All CISAC events are scheduled using the Pacific Time Zone. This event is part of the year-long initiative on “Ethics & Political Violence” jointly organized by the Center for International Security and Cooperation (CISAC) and The McCoy Family Center for Ethics in Society. This event is hosted by CISAC and is co-sponsored by Society for International Affairs at Stanford, McCoy Family Center for Ethics in Society, Center for South Asia.
About the Event: The dramatic scenes the world witnessed during the fall of Kabul in 2021 following the withdrawal of US and allied forces from Afghanistan nearly coincided with the twentieth anniversary of the 9/11 attacks by Al Qaeda and the subsequent US and allied invasion of Afghanistan.

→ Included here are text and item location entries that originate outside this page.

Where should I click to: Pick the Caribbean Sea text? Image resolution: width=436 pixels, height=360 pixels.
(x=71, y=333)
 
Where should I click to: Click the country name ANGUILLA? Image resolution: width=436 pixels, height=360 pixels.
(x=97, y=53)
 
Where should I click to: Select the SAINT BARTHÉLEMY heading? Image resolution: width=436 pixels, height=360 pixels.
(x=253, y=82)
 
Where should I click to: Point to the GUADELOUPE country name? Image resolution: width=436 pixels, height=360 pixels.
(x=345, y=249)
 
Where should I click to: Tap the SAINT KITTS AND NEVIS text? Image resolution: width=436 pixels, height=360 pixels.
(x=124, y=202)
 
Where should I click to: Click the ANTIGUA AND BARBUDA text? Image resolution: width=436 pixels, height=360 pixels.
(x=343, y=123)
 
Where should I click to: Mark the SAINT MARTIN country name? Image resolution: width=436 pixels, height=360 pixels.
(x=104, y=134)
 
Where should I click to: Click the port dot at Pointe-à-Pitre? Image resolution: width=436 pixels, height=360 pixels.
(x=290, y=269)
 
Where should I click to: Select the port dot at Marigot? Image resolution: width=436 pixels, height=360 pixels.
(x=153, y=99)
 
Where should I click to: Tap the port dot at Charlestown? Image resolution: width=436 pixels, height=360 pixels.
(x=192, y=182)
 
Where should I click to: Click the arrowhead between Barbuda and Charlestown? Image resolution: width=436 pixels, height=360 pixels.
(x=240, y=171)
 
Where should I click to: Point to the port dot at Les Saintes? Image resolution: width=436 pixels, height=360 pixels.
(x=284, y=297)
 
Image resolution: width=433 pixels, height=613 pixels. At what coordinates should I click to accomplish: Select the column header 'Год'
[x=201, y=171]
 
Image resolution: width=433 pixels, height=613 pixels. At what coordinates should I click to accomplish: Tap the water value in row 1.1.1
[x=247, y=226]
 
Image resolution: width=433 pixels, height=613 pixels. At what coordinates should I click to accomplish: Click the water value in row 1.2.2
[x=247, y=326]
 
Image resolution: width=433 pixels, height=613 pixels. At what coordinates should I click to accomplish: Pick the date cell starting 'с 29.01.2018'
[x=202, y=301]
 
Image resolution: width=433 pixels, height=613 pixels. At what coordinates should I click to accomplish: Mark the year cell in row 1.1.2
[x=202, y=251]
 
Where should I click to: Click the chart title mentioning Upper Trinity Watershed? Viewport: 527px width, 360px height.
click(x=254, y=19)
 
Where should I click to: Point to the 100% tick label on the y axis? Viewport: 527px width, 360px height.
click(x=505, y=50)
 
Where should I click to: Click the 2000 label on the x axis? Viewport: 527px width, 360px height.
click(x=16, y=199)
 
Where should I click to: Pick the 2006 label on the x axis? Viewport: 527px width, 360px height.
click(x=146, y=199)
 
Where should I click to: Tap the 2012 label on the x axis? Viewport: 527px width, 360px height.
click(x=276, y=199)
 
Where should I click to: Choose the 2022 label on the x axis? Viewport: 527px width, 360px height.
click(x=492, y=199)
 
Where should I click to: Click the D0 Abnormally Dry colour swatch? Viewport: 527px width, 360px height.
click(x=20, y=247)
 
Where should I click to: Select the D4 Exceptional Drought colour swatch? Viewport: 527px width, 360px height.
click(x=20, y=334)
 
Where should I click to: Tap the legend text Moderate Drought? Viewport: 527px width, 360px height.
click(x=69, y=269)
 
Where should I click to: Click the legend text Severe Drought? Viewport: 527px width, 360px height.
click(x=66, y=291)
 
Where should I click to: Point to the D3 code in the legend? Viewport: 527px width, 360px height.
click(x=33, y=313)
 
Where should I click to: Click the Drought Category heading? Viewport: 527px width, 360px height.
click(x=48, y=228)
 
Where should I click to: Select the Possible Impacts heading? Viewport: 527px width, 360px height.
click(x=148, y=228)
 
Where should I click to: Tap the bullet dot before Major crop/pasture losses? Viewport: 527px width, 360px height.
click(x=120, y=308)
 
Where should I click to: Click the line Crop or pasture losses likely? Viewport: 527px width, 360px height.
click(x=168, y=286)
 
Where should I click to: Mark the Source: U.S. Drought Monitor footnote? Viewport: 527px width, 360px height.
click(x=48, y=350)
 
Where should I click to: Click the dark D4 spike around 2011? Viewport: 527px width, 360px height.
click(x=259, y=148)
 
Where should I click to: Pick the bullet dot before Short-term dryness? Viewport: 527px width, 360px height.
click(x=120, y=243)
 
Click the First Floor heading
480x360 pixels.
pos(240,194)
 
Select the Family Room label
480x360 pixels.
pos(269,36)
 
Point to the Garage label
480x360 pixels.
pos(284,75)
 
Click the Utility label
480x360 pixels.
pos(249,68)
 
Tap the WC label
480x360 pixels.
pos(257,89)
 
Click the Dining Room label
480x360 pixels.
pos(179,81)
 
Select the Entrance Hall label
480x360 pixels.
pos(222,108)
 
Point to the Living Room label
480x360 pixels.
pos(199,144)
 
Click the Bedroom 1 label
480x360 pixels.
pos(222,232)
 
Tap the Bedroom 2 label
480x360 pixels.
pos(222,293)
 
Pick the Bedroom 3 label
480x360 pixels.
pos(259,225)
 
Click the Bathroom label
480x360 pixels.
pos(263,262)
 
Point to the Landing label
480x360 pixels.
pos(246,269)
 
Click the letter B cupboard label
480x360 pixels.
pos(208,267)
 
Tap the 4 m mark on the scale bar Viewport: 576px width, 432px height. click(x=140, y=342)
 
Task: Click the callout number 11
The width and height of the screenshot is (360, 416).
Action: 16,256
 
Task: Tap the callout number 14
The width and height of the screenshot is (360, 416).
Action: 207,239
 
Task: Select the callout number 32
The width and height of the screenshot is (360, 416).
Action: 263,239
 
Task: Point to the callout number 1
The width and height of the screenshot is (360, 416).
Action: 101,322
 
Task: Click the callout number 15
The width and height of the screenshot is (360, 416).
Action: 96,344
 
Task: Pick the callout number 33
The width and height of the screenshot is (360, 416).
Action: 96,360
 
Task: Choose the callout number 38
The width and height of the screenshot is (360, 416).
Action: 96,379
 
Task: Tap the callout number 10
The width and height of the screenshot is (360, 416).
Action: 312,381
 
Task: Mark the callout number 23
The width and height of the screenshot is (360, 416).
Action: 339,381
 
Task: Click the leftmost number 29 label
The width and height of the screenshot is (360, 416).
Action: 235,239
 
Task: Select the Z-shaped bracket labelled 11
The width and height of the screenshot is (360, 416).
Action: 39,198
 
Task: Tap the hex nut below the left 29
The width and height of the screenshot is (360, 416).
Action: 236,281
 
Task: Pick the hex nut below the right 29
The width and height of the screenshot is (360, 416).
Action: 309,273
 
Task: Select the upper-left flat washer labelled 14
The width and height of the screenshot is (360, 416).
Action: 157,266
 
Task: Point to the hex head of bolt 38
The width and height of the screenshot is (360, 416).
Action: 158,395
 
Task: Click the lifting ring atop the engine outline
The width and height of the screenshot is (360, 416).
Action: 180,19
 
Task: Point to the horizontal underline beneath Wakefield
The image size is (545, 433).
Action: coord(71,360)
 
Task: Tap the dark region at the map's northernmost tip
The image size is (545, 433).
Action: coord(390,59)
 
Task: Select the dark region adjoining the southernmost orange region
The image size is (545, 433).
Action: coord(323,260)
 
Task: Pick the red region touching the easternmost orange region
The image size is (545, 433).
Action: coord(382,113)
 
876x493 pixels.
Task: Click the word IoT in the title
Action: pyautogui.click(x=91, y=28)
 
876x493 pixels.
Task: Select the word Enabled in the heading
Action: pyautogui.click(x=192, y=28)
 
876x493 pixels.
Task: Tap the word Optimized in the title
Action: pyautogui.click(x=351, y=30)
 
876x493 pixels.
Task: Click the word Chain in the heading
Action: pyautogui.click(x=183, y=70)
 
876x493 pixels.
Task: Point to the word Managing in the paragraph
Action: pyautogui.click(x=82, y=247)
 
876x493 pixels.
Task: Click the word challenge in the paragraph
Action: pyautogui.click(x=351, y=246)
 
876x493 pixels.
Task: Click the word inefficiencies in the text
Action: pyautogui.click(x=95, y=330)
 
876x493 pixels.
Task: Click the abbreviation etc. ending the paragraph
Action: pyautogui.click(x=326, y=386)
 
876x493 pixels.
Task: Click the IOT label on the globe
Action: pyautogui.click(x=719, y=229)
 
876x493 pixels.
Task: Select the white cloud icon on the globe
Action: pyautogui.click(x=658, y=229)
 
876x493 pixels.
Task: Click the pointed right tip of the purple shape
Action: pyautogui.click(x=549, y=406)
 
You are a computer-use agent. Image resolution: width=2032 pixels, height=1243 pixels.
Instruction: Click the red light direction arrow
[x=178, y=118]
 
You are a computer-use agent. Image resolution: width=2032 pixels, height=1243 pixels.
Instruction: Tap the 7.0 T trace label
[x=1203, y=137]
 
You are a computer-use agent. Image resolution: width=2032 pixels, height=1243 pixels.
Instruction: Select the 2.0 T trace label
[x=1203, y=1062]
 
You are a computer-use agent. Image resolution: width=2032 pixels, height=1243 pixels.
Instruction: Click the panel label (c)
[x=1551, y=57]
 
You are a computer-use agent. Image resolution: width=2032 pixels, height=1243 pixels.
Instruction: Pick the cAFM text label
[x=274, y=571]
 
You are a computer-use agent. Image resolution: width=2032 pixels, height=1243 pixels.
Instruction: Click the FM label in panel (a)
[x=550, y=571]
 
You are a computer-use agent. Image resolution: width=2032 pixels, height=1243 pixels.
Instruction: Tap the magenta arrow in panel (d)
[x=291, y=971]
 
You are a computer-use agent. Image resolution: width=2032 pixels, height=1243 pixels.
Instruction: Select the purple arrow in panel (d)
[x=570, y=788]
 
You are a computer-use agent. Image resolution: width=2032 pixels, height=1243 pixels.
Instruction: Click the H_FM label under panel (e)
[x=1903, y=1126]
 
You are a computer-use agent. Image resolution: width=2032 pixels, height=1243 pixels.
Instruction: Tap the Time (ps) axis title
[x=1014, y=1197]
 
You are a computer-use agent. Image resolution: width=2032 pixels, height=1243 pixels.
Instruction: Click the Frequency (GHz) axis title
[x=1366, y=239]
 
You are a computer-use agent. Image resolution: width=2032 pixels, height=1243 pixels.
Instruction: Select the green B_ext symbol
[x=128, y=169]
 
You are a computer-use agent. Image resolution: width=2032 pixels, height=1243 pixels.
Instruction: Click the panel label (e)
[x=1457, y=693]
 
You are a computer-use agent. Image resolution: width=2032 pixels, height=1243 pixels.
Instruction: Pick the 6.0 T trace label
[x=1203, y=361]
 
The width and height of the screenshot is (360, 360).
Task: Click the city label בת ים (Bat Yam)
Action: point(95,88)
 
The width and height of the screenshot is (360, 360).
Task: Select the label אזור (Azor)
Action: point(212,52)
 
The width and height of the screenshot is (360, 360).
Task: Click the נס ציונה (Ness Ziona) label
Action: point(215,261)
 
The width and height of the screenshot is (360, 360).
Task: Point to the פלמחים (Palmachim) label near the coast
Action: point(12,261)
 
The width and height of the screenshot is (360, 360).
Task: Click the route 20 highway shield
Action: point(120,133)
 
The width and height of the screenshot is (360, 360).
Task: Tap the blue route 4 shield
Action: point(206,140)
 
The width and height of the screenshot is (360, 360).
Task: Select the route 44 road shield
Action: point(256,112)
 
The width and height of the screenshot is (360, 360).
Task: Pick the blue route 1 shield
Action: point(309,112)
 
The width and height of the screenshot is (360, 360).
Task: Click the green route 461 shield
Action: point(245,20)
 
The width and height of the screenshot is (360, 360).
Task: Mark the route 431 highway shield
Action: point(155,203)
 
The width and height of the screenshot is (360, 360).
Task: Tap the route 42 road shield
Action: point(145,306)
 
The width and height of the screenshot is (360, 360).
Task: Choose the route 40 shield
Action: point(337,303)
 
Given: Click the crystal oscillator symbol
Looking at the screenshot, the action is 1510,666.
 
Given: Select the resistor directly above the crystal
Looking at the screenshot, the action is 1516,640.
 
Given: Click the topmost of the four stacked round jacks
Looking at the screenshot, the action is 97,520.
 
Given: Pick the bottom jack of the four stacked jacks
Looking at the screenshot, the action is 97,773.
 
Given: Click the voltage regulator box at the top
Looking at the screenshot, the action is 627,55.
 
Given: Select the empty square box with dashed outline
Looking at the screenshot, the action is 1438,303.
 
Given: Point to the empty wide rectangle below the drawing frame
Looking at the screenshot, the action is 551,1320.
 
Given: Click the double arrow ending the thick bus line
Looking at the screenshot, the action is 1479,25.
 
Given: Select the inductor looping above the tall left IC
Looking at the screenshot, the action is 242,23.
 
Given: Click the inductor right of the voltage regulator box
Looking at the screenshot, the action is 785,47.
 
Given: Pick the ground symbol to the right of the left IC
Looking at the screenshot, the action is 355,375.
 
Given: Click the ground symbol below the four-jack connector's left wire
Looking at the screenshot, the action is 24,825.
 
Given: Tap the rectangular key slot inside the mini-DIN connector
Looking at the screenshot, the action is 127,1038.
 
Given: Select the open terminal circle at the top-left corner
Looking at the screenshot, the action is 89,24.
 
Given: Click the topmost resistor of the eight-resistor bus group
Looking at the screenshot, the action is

The United States committed trillions of dollars, dispatched soldiers, diplomats and spies across the globe, and made dramatic alterations to domestic and international law to combat terrorism. The material, humanitarian and normative consequences of two decades of war have been significant, both globally and in Afghanistan specifically. In this panel, Dr. Felter, Dr. Mir and Professor Zegart will assess U.S. responses during the global war on terror, identify unexpected outcomes and lessons learned, and ultimately weigh the costs and benefits of this two-decade struggle against terrorism.
About the Speakers:
Joe Felter is a William J. Perry Fellow at the Center for International Security and Cooperation and research fellow at the Hoover Institution. From 2017 to 2019, Felter served as US deputy assistant secretary of defense for South Asia, Southeast Asia, and Oceania. There he was the principal advisor for all policy matters pertaining to development and implementation of defense strategies and plans in the region and responsible for managing bilateral security relationships and guiding Department of Defense (DoD) engagement with multilateral institutions.
Asfandyar Mir is a senior expert in the Asia Center at USIP. Previously, heheld various fellowships at the Center for International Security and Cooperation at Stanford University. His research interests include the international relations of South Asia, U.S. counterterrorism policy and political violence — with a regional focus on Afghanistan and Pakistan. Asfandyar Mir’s research has appeared in peer-reviewed journals, such as International Security, International Studies Quarterly and Security Studies. He received his doctorate in political science from the University of Chicago and a master’s and bachelor’s from Stanford University.
Amy Zegart is the Morris Arnold and Nona Jean Cox Senior Fellow at the Hoover Institution and Professor of Political Science (by courtesy) at Stanford University. She is also a Senior Fellow at Stanford’s Freeman Spogli Institute for International Studies, Chair of Stanford’s Artificial Intelligence and International Security Steering Committee, and a contributing writer at The Atlantic. She specializes in U.S. intelligence, emerging technologies and national security, grand strategy, and global political risk management.